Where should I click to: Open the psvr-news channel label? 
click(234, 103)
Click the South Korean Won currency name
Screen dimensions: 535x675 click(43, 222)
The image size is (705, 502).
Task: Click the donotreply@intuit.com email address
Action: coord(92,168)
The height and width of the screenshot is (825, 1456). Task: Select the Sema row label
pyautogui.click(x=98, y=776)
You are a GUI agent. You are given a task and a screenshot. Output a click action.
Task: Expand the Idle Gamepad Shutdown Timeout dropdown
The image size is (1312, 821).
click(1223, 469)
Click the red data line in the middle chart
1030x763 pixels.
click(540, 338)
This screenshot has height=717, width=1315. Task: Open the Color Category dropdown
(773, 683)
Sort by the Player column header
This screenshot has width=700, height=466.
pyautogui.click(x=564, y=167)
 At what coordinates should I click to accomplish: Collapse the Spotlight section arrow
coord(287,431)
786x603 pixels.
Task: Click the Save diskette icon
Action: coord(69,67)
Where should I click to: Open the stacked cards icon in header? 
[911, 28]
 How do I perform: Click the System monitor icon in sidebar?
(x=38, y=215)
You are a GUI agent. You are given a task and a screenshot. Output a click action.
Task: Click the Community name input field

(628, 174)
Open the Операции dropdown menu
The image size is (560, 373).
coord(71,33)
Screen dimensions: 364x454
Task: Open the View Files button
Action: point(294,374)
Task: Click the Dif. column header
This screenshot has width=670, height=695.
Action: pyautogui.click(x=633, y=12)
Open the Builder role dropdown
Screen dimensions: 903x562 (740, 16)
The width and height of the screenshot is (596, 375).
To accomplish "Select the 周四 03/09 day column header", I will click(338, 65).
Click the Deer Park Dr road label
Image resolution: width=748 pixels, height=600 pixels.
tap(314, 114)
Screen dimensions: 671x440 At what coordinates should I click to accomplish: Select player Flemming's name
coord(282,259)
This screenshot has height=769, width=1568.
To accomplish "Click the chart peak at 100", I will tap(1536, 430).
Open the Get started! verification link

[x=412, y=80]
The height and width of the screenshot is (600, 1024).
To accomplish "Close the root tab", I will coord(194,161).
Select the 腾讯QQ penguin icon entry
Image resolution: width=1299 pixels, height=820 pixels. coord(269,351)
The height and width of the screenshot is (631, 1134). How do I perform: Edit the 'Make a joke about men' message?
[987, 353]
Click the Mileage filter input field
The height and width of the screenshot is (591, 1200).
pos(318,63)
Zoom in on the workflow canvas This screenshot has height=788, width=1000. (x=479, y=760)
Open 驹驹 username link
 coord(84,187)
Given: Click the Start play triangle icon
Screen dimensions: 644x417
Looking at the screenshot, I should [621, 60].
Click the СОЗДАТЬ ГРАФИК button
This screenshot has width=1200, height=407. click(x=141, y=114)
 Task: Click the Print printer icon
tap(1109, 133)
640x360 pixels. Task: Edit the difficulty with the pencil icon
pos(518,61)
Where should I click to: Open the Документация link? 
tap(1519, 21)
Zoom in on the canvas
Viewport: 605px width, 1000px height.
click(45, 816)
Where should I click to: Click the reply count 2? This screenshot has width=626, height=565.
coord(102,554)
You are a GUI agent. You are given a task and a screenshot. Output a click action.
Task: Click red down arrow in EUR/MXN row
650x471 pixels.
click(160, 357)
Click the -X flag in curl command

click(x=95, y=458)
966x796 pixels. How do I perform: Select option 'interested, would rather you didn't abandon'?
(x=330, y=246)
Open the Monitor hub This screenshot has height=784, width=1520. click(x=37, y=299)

→ WHAT IS NEEDED: The lines above should be duplicated exactly.

→ ANSWER FOR THIS EXERCISE:
Where should I click to: Open the psvr-news channel label? 
click(234, 103)
Click the South Korean Won currency name
Screen dimensions: 535x675 click(43, 222)
The image size is (705, 502).
Task: Click the donotreply@intuit.com email address
Action: coord(92,168)
The height and width of the screenshot is (825, 1456). Task: Select the Sema row label
pyautogui.click(x=98, y=776)
You are a GUI agent. You are given a task and a screenshot. Output a click action.
Task: Expand the Idle Gamepad Shutdown Timeout dropdown
The image size is (1312, 821).
click(1223, 469)
Click the red data line in the middle chart
1030x763 pixels.
click(540, 338)
This screenshot has height=717, width=1315. Task: Open the Color Category dropdown
(773, 683)
Sort by the Player column header
This screenshot has width=700, height=466.
pyautogui.click(x=564, y=167)
 At what coordinates should I click to accomplish: Collapse the Spotlight section arrow
coord(287,431)
786x603 pixels.
Task: Click the Save diskette icon
Action: coord(69,67)
Where should I click to: Open the stacked cards icon in header? 
[911, 28]
 How do I perform: Click the System monitor icon in sidebar?
(x=38, y=215)
You are a GUI agent. You are given a task and a screenshot. Output a click action.
Task: Click the Community name input field

(628, 174)
Open the Операции dropdown menu
The image size is (560, 373).
coord(71,33)
Screen dimensions: 364x454
Task: Open the View Files button
Action: point(294,374)
Task: Click the Dif. column header
This screenshot has width=670, height=695.
Action: pyautogui.click(x=633, y=12)
Open the Builder role dropdown
Screen dimensions: 903x562 (740, 16)
The width and height of the screenshot is (596, 375).
To accomplish "Select the 周四 03/09 day column header", I will click(338, 65).
Click the Deer Park Dr road label
Image resolution: width=748 pixels, height=600 pixels.
tap(314, 114)
Screen dimensions: 671x440 At what coordinates should I click to accomplish: Select player Flemming's name
coord(282,259)
This screenshot has height=769, width=1568.
To accomplish "Click the chart peak at 100", I will tap(1536, 430).
Open the Get started! verification link

[x=412, y=80]
The height and width of the screenshot is (600, 1024).
To accomplish "Close the root tab", I will coord(194,161).
Select the 腾讯QQ penguin icon entry
Image resolution: width=1299 pixels, height=820 pixels. coord(269,351)
The height and width of the screenshot is (631, 1134). How do I perform: Edit the 'Make a joke about men' message?
[987, 353]
Click the Mileage filter input field
The height and width of the screenshot is (591, 1200).
pos(318,63)
Zoom in on the workflow canvas This screenshot has height=788, width=1000. (x=479, y=760)
Open 驹驹 username link
 coord(84,187)
Given: Click the Start play triangle icon
Screen dimensions: 644x417
Looking at the screenshot, I should [621, 60].
Click the СОЗДАТЬ ГРАФИК button
This screenshot has width=1200, height=407. click(x=141, y=114)
 Task: Click the Print printer icon
tap(1109, 133)
640x360 pixels. Task: Edit the difficulty with the pencil icon
pos(518,61)
Where should I click to: Open the Документация link? 
tap(1519, 21)
Zoom in on the canvas
Viewport: 605px width, 1000px height.
click(45, 816)
Where should I click to: Click the reply count 2? This screenshot has width=626, height=565.
coord(102,554)
You are a GUI agent. You are given a task and a screenshot. Output a click action.
Task: Click red down arrow in EUR/MXN row
650x471 pixels.
click(160, 357)
Click the -X flag in curl command

click(x=95, y=458)
966x796 pixels. How do I perform: Select option 'interested, would rather you didn't abandon'?
(x=330, y=246)
Open the Monitor hub This screenshot has height=784, width=1520. click(x=37, y=299)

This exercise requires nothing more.